### Texte source ###

Les dictateurs sont décidés à en finir avec ces étudiants qui défient depuis plusieurs mois l’arbitraire de leur pouvoir. « Il faut faire respecter la loi. Nous pouvons avoir à sacrifier quelque 2 % des centaines de milliers d’étudiants pour la survie du pays » déclare Prapass au cours d’une réunion (1). Excluant toute libération, il déclare publiquement que des livres « communistes » ont été saisis au domicile des inculpés. Mais, malgré l’hystérie anticommuniste entretenue par le pouvoir depuis des dizaines d’années, l’accusation trop souvent brandie ne porte plus. La revendication avancée par le « Mouvement pour la Constitution » est celle des droits démocratiques. Elle est claire pour tout le monde, y compris le petit peuple de Bangkok.

###

» **Consigne de l'exercice**
Selon le texte source, quelle revendication le « Mouvement pour la Constitution » avance-t-il ?

### Données affichées ###

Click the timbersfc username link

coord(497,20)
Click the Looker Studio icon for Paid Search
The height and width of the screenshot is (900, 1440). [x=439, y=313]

###

» **Résultat de l'exercice**
Il revendique les droits démocratiques.